Quoted passage:

□ □ □ □ □

Thus, using a clock frequency of 360MHz in conjunction with shallow buffers will provide some headroom for compensating any data rate variations.

Each FPGA needs to process 384 / 48 = 8 frequency channels across the 512 antenna signals. We assume that channelization is done by polyphase filterbanks, and that the complex output samples have a width of 16 bits per component. Thus, data rate into each beamformer FPGA is  $8*512*10^{6*}32 = 1.31072*10^{11}$  bit/s. We assume conservatively that a net data rate of 10Gb/s can be achieved per backplane lane. Thus, each beamformer FPGA needs at least 14 such interfaces. Each beamformer-FPGA provides a total of 72 such backplane interfaces, so this is not a limitation. However, the actual number of interfaces depends on the architecture of the polyphase filterbanks, and on how the 512 antenna signals are connected to the filterbank-FPGAs.

These particular considerations shall now be used to derive architecture and size of the beamformer. Because of the multitude of hardware constraints it is very hard to give general rules for scaling the system. A change of the desired performance or availability of more powerful chips might very well require the design of a completely different architecture.

### 2.1 Design Targets

At this stage in the project the primary goal is to meet the peak performance requirements and to achieve a high resource utilization as well as a high compute efficiency. Aspects related to power consumption, and "green measures" are currently not in the focus. These studies will be conducted during later stages.

### 2.2 Topics not considered in this Document

The document only describes the data paths and arithmetic units, without going into details regarding control units and control interfaces. This basic infrastructure is assumed to simply "be there" and work in the expected way. It will only be described in general terms.

Also not covered in this document are considerations regarding minimum operand precision across the many buses in the design. For the time being, the maximum precision as provided by the available hardware resources (multipliers, RAM etc) is used for the operands. This also defines the width of register banks and other units. In many cases this kind of arithmetic precision might not be necessary.

Likewise, savings that arise from unused antennas, or weightfactors being zero or negligible (in a potential PAF application), are not considered in this architectural draft.

This again relates to power consumption, and to green measures for power reduction. These studies will be included in the final deliverable.

### **3** System Architecture

### 3.1 Filterbank

Since there are 512 antenna signals, the system needs to have 512 filterbanks. It is assumed that the actual implementation employs polyphase filterbanks with a channel bandwidth of about 1MHz. It might be the case that the observing bandwidth is larger than 384MHz [7], in which case it is assumed that 384 channels can be selected arbitrarily out of the larger set of filterbank output channels.

□ □ □ □ □

Material supplied:
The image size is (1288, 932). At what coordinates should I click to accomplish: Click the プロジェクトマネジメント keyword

□ □ □ □ □

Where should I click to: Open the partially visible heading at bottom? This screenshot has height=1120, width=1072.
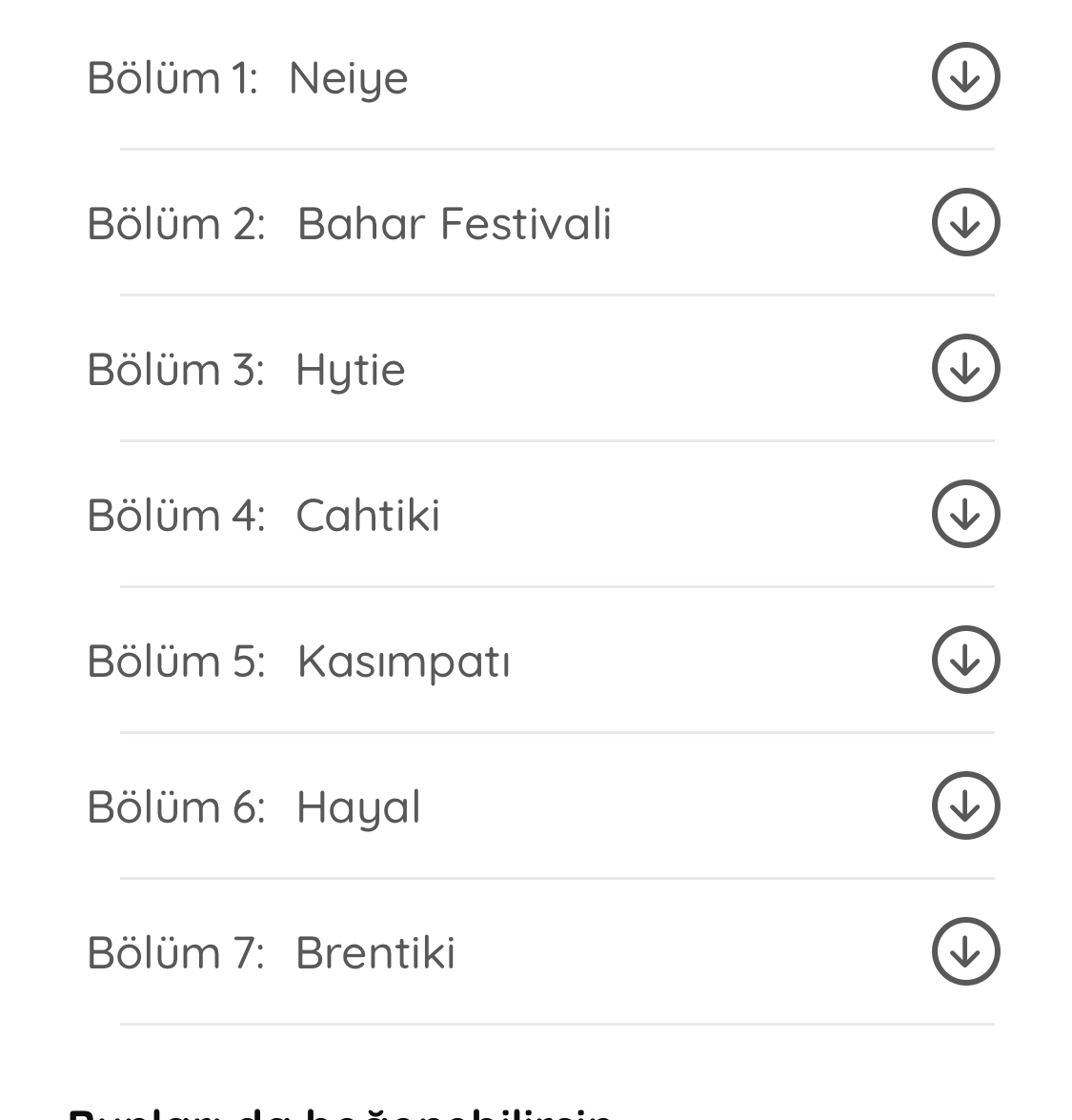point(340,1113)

□ □ □ □ □

Set exercise 1: List every numbered section heading in the beamformer design excerpt.
Set exercise 2: Return the stretch of the beamformer design excerpt from "Also not covered" through "this architectural draft.", copied word for word.
Set exercise 3: In one to three sentences, explain why the beamformer design excerpt says that the number of backplane interfaces each beamformer FPGA needs is not a limitation.

Exercise response 1:
2.1 Design Targets
2.2 Topics not considered in this Document
3 System Architecture
3.1 Filterbank

Exercise response 2:
Also not covered in this document are considerations regarding minimum operand precision across the many buses in the design. For the time being, the maximum precision as provided by the available hardware resources (multipliers, RAM etc) is used for the operands. This also defines the width of register banks and other units. In many cases this kind of arithmetic precision might not be necessary.

Likewise, savings that arise from unused antennas, or weightfactors being zero or negligible (in a potential PAF application), are not considered in this architectural draft.

Exercise response 3: Each beamformer FPGA receives data at 1.31072 × 10^11 bit/s. At an assumed net rate of 10Gb/s per backplane lane, it needs at least 14 interfaces. Each beamformer FPGA provides 72 such interfaces, so the requirement fits well within what is available.